Janet and Rich Phipps, Papillion
Anxiety on campus
Rick Ruggles authored an excellent and thought-provoking article on counseling of college students in the Nov. 18 World-Herald (UNL is putting counselors in dorms to meet growing need for mental health care in college).
He mentioned that a sizable number of students suffer from anxiety, depression, loneliness and feelings of hopelessness. Why is this happening? This old school retiree offers these causes:
Many of the students are not academically prepared for college life. Statewide testing of high school students indicates that many are deficient in various areas of study. This is not a good indication that they will be successful as college students.
The misuse of social media contributes to wasted time and lack of discipline on hitting the books. What portion of students who require counseling use their phones more than two hours per day? The answer would probably be alarming.
Student debt has soared to over $1 trillion. Much of that can be attributed to undisciplined and ill-prepared students who are wasting time on a college campus.
There is no easy answer for the dilemma outlined in Ruggles article. One suggestion is offered to address this situation. Parents should be realistic before their sons and daughters are sent off to college. Check their ACT scores and their study habits. If they are not ready, help them consider an alternative path for their early and formative years.
Counter-arguments dont track
I am really having problems with the counter-arguments for President Donald Trumps guilt in the impeachment hearing:
1. The witnesses so far did not have direct contact with the president. Perhaps these civil servants more than anyone would know what was going on as they implement the orders from their superiors, including Chief of Staff Mick Mulvaney, Secretary of State Mike Pompeo and former national security adviser John Bolton. Each has refused to testify, which doesnt make sense as they certainly could clear things up if the president is innocent.
2. The aid to Ukraine was released after the whistleblowers complaint was made known. Therefore, the argument goes, Trump only attempted bribery, and his behavior is not impeachable. This is like saying attempted robbery or attempted murder is not a crime. Come on.
3. The whistleblower must testify. I really dont know what this would do as he/she only alerted superiors of the problem, and plenty of people have confirmed his/her account. Also, it is illegal to out a whistleblower.
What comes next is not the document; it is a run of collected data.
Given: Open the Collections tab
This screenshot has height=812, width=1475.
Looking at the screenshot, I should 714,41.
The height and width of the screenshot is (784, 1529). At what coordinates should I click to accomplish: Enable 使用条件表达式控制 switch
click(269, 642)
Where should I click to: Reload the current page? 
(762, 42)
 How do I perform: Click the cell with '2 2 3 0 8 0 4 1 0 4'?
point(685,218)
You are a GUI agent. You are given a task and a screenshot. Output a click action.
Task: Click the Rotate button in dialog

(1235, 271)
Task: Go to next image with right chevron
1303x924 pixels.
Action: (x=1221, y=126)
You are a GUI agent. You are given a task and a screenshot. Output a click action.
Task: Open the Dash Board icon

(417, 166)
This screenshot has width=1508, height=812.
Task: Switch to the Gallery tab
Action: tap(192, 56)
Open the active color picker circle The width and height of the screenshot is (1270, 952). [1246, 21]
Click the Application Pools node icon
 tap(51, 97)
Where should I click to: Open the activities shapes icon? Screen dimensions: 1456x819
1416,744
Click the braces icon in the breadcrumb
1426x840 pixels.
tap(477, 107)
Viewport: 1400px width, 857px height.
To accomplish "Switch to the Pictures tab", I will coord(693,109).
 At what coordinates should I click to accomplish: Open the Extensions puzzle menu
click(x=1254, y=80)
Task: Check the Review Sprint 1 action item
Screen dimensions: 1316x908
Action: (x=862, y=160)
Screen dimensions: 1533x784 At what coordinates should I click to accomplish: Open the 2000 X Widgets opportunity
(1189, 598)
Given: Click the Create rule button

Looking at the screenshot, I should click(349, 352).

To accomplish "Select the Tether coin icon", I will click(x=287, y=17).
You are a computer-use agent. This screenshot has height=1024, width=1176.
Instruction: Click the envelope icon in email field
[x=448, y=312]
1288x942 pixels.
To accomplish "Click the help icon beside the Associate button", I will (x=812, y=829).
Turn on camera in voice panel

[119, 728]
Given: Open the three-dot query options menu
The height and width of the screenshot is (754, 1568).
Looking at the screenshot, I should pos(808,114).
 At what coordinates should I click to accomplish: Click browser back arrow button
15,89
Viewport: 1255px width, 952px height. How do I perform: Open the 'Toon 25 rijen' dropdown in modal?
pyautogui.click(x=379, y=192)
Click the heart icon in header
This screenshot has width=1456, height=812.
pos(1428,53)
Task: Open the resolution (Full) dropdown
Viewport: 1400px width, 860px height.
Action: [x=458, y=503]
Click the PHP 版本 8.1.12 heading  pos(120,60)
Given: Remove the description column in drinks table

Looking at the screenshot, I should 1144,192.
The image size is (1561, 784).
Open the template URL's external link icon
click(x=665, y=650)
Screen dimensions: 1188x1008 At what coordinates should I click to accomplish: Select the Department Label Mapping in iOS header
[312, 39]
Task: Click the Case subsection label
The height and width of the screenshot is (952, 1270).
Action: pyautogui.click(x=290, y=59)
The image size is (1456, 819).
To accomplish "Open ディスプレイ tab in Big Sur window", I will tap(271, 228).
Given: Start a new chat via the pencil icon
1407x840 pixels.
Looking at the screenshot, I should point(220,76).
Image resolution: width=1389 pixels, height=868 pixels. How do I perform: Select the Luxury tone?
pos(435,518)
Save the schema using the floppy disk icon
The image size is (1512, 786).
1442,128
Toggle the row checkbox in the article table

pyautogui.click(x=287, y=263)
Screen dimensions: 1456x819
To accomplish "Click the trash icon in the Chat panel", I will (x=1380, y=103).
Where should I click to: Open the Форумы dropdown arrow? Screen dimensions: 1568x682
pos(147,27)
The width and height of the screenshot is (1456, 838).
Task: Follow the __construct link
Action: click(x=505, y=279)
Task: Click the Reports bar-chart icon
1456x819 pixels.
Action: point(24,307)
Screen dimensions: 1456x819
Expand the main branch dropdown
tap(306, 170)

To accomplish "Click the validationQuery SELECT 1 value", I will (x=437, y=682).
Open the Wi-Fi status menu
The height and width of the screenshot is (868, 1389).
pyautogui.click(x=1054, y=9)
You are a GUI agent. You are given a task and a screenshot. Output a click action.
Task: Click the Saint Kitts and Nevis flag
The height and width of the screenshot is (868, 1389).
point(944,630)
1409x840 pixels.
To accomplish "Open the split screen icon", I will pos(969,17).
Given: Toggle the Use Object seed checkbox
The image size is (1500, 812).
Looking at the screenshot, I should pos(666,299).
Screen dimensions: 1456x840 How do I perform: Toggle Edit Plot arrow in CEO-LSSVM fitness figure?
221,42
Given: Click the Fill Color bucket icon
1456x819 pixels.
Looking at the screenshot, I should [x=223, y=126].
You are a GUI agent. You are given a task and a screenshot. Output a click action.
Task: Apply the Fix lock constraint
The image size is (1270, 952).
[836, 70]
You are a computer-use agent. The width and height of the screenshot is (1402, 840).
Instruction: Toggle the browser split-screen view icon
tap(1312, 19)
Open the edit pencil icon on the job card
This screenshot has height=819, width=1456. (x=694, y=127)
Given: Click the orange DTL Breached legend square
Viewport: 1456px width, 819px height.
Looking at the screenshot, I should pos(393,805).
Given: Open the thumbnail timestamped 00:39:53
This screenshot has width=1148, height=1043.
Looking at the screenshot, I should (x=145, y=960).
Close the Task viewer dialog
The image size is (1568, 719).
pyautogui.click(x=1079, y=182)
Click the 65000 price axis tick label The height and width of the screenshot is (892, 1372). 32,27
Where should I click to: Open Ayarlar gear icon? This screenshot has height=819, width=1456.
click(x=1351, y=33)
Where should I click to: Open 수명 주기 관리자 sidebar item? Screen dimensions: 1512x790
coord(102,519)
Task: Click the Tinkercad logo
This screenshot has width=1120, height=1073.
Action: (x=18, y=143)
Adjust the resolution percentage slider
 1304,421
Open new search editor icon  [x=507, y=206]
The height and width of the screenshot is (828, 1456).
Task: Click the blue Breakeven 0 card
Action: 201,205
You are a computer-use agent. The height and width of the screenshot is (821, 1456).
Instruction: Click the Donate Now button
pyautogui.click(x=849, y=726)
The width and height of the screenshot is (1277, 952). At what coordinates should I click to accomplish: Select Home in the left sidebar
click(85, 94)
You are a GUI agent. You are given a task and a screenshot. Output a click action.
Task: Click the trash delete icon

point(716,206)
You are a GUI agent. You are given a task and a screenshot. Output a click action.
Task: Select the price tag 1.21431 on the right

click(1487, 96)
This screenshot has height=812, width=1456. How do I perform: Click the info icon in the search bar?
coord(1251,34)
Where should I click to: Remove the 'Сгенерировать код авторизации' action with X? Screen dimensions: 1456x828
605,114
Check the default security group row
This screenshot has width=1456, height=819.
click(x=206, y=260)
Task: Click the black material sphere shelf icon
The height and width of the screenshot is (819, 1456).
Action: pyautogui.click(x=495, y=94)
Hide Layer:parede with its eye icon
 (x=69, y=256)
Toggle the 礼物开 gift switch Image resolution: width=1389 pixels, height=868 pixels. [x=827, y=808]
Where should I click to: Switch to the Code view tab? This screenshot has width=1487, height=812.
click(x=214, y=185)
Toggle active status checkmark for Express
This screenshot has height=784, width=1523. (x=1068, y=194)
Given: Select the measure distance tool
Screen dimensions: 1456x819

4. The Democrats are not allowing equal time for Republicans to speak and question witnesses. Not true. I observed both parties questioning the witnesses. Reps. Devin Nunes and Adam Schiff both had time for opening remarks. Both parties attended the closed-door hearings.
5. President Barack Obama did not allocate as much aid to Ukraine as Trump has. I dont really know what this has to do with what the president did or didnt do in terms of a quid pro quo, etc.
Charlotte Shields, Papillion
Before deciding the merits of President Donald Trumps possible impeachment, we need to remember some of his questionable accomplishments.
1. Provided a sugar rush to the economy and the stock market by passing massive tax cuts that largely benefited corporations and the richest Americans. Sadly, these tax cuts added a trillion dollars to the U.S. deficit.
2. Nominated two conservative justices to the Supreme Court.
3. Saved money for U.S. taxpayers by not buying beds for immigrant children crowded in cages.
4. Provided paper towels to desperate hurricane victims of Puerto Rico.
5. Helped diversify Americans diets by allowing coal companies to dump mining debris into rivers, increasing Americans chances of getting mercury and arsenic in their diets.
6. Helped teach Americans concepts such as: quid pro quo, emoluments clause, campaign-finance violations, obstruction of justice and foreign election interference.
Hold on tight. There will be more questionable accomplishments to come.
David and Barb Daughton, Omaha
Gift of groceries
I would like to thank the generous lady who paid for my groceries recently at the WalMart at Interstate 80 and Highway 370. It was a pleasant surprise and such a nice gesture. It was very much appreciated by this Korean War veteran.